Passado mais de 30 anos, eu tento pegar a outra ponta deste extenso novelo de fio de lã e entender o que isso teve de impacto na minha vida. Antes dos 12 anos eu tinha todos os manuais e gibis dos escoteiros-mirins. Minha bisavó, hoje falecida, me presenteou com a minha primeira mochila de acampamento de lona verde-musgo. Depois dos 12 anos entrei oficialmente em um Grupo Escoteiro. Quando adolescente, durante as aulas, eu desenhava nos cadernos um auto-retrato meu, com farda completa de escoteiro, cheio de “medalhas” (especialidades, na linguagem correta). Durante uns 13 anos eu fui de escoteiro a chefe sênior. Fiz todas as aventuras vinculadas a natureza que eu quis. Foram épocas memoráveis. Ao abandonar o movimento escoteiro próximo de me formar e seguindo uma profissão que me exigia muitas viagens, ainda carrego comigo esta vida com espírito aventureiro.

Hoje me visto com uma marca apenas, a Timberland (veja meu post sobre isso). Tenho botas, sapatos, meias, cintos, relógios, calças, bermudas, camisas, camisetas, casacos, blazers, mochilas e por ai vai. Estou comprando um jipe para comportar melhor este meu estilo de ser. De um gibi, a uma compra de um jipe e escolha de uma grife. Como meu destino foi “moldado” por estas paixões de infância. Até hoje guardo os manuais de escoteiro-mirim. Acho que vou dar para meus filhos quando chegar a época.

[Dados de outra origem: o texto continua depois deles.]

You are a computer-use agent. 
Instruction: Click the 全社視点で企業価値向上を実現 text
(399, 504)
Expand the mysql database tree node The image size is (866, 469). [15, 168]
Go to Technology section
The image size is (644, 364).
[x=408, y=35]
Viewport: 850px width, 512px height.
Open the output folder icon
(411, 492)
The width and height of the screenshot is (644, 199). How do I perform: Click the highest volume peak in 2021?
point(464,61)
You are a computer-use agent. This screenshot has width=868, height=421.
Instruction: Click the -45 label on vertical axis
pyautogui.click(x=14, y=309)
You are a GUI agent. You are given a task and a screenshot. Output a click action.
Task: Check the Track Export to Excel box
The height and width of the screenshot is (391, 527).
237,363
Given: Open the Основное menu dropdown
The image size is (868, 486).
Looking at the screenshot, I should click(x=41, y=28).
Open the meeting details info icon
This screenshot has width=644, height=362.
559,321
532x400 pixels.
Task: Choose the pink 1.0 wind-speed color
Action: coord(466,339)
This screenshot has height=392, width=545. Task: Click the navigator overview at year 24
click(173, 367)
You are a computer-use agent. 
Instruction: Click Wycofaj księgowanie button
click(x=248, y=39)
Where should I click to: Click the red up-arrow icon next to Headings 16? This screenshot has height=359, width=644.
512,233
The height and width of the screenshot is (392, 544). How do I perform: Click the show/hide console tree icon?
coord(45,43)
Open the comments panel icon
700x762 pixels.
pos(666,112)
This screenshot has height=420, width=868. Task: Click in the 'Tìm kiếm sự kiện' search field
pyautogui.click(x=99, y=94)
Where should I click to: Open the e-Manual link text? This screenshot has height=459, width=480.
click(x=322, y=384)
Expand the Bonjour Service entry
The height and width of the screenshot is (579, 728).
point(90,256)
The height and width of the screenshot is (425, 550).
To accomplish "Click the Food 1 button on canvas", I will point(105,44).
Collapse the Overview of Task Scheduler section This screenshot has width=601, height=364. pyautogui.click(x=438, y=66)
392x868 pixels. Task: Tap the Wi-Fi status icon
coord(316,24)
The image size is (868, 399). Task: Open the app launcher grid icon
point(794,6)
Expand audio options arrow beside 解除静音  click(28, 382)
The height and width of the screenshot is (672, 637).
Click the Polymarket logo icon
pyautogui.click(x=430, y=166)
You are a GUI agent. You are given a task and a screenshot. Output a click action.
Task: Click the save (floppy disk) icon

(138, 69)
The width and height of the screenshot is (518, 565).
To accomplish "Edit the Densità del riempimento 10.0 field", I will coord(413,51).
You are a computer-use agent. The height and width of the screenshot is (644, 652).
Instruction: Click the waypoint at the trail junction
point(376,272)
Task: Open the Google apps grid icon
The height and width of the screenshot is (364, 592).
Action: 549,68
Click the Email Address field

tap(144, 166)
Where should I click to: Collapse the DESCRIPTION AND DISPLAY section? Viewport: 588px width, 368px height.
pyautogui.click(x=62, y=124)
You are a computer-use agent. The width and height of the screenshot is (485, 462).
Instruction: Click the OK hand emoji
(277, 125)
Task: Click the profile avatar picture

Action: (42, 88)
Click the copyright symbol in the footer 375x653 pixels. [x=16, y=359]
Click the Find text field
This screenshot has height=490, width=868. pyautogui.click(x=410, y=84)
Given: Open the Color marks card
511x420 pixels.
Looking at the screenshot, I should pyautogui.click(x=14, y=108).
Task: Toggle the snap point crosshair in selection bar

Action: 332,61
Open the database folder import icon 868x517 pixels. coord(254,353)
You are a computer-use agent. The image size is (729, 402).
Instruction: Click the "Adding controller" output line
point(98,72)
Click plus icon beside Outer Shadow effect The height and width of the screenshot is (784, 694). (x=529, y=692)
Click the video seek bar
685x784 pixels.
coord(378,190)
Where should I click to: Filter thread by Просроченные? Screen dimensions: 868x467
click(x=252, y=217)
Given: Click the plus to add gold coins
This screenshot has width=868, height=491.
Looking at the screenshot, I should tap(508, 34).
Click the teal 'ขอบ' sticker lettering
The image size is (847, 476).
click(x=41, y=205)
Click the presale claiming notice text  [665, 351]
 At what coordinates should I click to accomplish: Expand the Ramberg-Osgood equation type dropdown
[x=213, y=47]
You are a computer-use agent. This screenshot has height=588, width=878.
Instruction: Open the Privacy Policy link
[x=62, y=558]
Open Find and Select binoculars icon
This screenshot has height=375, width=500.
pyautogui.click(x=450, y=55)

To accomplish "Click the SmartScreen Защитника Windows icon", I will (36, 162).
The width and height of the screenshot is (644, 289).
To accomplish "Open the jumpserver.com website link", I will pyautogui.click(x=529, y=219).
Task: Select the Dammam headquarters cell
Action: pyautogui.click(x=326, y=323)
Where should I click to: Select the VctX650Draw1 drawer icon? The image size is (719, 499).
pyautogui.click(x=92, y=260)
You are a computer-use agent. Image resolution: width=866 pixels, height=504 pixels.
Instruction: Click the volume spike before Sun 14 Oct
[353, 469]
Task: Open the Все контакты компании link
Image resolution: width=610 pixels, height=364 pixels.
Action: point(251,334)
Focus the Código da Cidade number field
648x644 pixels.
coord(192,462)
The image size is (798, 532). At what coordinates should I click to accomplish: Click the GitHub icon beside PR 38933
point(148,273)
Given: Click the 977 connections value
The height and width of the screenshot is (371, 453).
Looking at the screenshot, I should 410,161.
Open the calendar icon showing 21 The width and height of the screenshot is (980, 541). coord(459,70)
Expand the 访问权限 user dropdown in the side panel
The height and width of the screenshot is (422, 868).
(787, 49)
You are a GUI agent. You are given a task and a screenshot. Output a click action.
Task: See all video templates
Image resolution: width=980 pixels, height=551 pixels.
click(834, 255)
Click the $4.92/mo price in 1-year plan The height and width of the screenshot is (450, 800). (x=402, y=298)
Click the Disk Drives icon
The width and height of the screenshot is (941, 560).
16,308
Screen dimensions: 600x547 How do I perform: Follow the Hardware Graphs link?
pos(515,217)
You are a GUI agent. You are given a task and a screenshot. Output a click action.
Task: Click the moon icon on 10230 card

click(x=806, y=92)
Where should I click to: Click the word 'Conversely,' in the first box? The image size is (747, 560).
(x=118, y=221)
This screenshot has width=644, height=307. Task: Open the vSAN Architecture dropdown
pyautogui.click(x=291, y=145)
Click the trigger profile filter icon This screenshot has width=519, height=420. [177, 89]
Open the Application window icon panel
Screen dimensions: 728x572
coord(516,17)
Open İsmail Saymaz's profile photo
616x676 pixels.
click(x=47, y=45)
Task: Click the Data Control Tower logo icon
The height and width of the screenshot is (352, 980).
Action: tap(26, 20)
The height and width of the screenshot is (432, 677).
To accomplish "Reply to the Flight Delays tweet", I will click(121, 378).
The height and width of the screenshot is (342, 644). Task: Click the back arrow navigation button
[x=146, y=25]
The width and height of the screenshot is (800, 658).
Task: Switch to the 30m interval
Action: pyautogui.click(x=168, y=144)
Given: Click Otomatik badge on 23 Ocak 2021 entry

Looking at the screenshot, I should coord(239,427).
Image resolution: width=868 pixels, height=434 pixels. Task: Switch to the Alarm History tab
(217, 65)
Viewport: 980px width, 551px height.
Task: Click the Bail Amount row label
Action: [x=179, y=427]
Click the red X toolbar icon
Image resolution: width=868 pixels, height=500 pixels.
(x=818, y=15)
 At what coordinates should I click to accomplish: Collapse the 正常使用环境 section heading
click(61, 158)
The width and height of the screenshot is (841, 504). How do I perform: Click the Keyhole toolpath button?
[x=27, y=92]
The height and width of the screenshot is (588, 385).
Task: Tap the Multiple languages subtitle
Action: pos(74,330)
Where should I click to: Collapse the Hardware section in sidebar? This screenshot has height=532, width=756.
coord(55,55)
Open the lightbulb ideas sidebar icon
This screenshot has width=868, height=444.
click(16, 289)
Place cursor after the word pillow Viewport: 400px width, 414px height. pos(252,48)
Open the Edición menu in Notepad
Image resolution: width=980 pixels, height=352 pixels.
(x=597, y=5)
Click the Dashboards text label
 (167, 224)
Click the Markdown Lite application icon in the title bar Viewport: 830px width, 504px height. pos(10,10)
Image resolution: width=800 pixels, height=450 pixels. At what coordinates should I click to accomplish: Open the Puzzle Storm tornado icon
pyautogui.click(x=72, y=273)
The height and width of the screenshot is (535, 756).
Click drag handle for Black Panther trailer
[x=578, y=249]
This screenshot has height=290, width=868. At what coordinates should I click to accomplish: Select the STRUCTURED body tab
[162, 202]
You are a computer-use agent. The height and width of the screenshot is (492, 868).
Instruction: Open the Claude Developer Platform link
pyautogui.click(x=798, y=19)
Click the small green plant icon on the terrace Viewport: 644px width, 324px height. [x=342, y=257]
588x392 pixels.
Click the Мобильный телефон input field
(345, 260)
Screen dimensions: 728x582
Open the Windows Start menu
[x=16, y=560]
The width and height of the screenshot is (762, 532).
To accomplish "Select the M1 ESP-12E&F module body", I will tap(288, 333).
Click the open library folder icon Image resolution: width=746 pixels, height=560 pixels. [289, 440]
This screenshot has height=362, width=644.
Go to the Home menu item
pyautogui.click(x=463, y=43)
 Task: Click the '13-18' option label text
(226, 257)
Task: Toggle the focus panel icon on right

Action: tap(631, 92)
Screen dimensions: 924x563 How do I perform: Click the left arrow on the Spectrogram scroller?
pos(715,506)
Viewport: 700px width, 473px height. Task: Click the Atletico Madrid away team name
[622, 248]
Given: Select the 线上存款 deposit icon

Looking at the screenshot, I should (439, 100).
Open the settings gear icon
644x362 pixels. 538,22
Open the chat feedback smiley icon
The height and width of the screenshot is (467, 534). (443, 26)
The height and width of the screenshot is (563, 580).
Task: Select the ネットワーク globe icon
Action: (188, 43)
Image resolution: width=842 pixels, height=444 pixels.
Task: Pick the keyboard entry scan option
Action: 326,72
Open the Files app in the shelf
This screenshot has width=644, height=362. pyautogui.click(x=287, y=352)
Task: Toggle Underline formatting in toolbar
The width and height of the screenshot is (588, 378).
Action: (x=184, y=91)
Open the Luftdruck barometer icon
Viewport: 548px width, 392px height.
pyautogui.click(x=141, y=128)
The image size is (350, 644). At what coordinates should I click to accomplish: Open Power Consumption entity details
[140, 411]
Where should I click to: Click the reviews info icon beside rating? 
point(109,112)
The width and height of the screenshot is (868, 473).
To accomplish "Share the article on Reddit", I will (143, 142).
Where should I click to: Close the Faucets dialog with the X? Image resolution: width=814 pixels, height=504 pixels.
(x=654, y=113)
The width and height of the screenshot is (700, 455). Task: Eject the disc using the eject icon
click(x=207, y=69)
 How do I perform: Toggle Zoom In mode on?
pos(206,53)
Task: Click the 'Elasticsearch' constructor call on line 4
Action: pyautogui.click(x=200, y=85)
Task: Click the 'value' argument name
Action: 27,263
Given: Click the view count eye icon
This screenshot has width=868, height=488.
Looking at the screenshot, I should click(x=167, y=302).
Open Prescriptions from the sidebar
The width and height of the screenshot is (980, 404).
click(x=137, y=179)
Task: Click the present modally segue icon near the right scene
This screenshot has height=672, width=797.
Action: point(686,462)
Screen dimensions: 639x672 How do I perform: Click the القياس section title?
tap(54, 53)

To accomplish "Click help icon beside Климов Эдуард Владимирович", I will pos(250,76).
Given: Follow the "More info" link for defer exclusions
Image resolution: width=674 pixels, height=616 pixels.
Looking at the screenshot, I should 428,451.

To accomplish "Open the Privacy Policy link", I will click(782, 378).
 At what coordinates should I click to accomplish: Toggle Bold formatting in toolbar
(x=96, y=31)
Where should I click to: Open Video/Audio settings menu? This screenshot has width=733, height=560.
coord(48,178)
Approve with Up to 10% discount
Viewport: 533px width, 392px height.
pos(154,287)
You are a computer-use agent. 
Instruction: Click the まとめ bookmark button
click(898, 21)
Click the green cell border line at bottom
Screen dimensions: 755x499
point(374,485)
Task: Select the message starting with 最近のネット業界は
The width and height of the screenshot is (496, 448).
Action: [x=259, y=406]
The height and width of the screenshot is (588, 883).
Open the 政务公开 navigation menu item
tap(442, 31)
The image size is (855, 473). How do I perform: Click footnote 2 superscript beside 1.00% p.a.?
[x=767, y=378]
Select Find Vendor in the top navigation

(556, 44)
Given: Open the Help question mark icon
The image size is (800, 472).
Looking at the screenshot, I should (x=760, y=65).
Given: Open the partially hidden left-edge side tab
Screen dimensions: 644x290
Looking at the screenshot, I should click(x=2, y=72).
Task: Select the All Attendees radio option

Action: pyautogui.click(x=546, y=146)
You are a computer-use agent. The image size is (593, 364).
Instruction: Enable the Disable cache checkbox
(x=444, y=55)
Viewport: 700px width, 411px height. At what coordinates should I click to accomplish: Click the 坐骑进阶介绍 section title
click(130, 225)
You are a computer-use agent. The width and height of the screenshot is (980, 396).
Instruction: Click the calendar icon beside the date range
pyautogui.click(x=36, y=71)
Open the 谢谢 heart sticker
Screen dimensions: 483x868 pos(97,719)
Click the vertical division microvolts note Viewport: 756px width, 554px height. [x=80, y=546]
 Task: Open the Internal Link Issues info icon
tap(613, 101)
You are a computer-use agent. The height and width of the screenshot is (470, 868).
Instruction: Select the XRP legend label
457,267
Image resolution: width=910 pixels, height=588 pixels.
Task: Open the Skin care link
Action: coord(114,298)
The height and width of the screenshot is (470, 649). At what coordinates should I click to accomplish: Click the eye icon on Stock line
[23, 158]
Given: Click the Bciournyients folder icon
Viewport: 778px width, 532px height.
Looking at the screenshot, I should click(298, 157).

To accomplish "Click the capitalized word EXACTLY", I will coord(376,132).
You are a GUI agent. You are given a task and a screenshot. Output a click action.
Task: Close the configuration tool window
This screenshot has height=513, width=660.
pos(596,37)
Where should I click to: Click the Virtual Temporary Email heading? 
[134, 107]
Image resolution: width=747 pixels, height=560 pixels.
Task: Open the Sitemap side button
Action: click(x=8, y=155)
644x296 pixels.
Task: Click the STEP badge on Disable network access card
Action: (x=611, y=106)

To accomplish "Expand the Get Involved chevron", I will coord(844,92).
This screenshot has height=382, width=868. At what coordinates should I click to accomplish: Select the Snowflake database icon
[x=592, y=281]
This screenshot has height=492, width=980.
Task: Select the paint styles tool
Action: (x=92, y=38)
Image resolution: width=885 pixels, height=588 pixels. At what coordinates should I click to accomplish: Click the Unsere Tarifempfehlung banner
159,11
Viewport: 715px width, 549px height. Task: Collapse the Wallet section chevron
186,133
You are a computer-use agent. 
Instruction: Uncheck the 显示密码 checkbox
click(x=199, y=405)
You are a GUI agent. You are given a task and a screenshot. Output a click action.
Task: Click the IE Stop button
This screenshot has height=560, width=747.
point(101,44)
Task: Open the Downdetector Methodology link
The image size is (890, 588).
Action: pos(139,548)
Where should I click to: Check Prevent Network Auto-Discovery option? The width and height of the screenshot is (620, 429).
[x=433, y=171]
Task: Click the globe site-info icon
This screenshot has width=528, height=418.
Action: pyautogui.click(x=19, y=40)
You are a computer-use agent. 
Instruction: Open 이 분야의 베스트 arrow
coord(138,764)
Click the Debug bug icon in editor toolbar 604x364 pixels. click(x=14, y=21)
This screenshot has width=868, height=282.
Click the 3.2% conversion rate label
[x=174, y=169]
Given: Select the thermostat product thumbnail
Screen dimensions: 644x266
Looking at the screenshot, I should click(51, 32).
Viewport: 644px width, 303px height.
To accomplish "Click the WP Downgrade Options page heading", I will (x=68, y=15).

Agora, vamos analisar outro aspecto. Em geral, quando criança eu era tímido, ou melhor, excessivamente travado. Tinha vergonha de tudo. Então eu encontrei os livros. Ou os livros me encontraram. Dos meus primeiros anos de estudo até os últimos de graduação, eu costumava ficar muitos intervalos entre as prateleiras da biblioteca. Não importava muito o assunto, eu pesquisava. Retirava por semana 15 livros (até hoje não entendi esse ponto). Sentia aquele cheiro de livro antigo e de vez em quando folheava um volume mais velho que eu, o tempo passava e a aula começava. Lembro que meus pais, neste e em tantos outros pontos, me incentivavam muito. Em todo o aniversário e Natal, se eu recebia roupas eu ficava com aquela cara de quem não gostou, mas se tivessem me dado algum livro, isso sim me alegrava demais. Chegava da escola, almoçava e pegava uma história de ficção, de detetive, e lia inteiro naquela tarde. Aprendia e me divertia muito e o tempo que eu passava ali, ao lado dos livros, era um imenso prazer. Agora, passados mais de 25 anos, quando fui comprar um outro apartamento, antes de pensar no “recanto do guerreiro” (a churrasqueira, como define o comercial), eu pensei na biblioteca para colocar mais de 3.000 livros que possuo. E continuo comprando uma média de 10 livros por mês. Mais um traço da infância que de certa forma determina parte do meu consumo atual.

Por fim, quando criança, muito por gostar da natureza, adorava animais. Hoje possuo 2 cães em casa e diariamente alimento em minha área 30 passarinhos da rua, livres para ir e vir. Possuo muitas plantas em casa que dedico pelo menos 15 minutos todo o dia para cuidados, como poda e rega. Diversas frentes que determinam o meu consumo hoje, nasceram na infância e foram nutridas ao longo de uma vida. Seu eu ficar pensando eu encontraria centenas destas “trilhas” de consumo na minha história. E você, consegue identificar isso na sua vida?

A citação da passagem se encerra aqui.